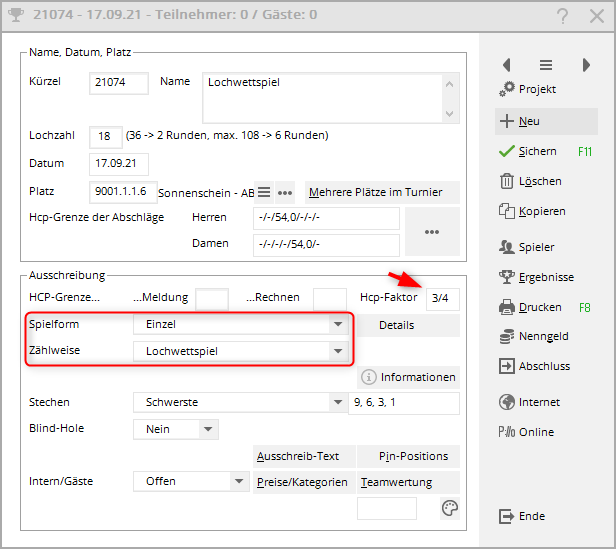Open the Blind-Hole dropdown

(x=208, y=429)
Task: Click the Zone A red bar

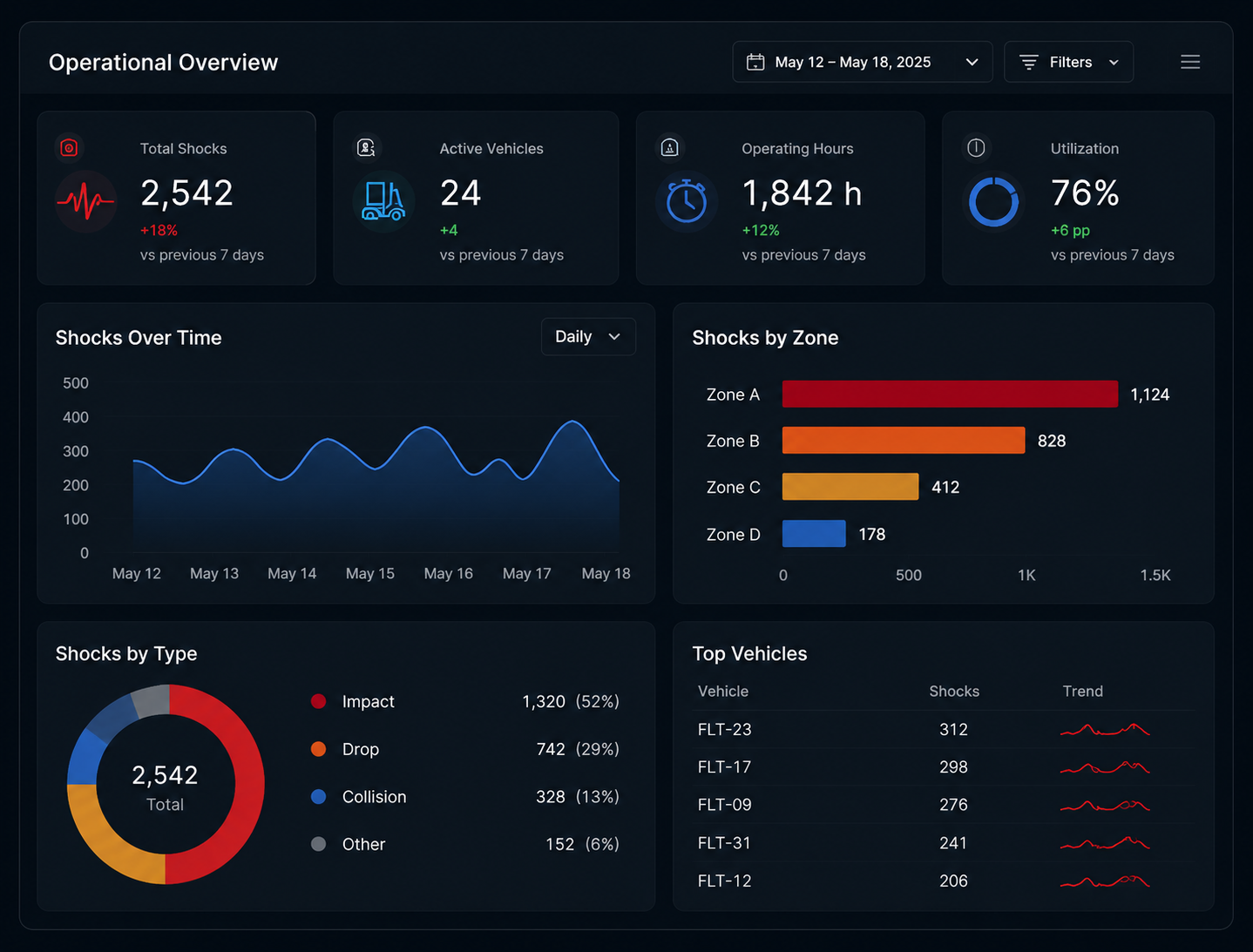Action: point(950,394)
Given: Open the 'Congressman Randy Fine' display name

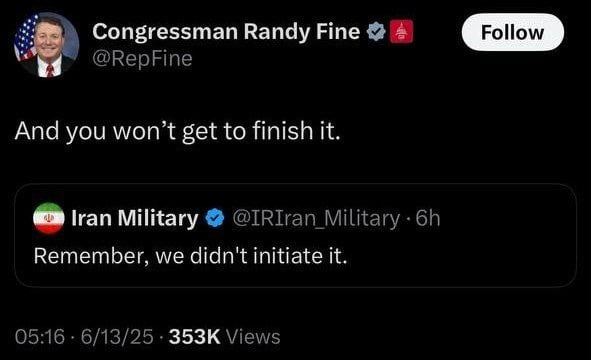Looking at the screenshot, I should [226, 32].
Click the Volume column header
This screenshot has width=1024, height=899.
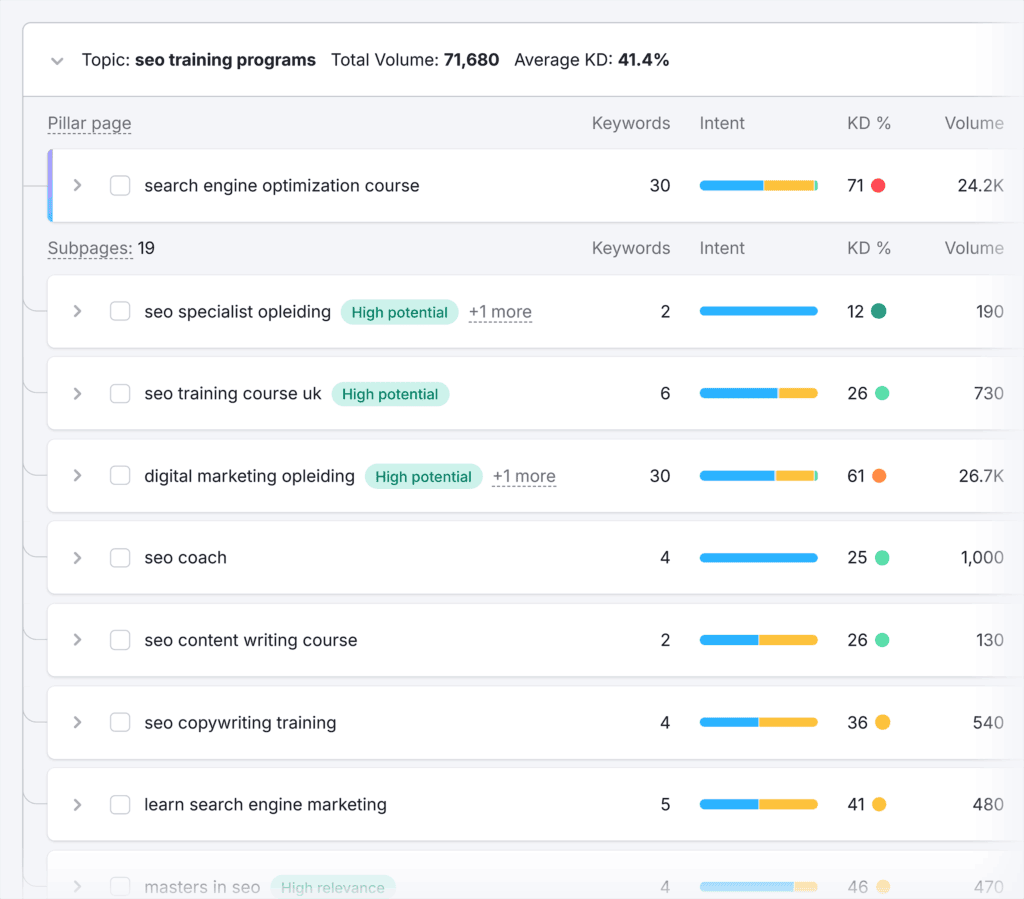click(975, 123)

Activity:
With pictures left out, transcribe each line from the one containing "Click the Volume column header" through the end of the data, both ends included.

Answer to this exercise:
Click the Volume column header
This screenshot has width=1024, height=899.
click(975, 123)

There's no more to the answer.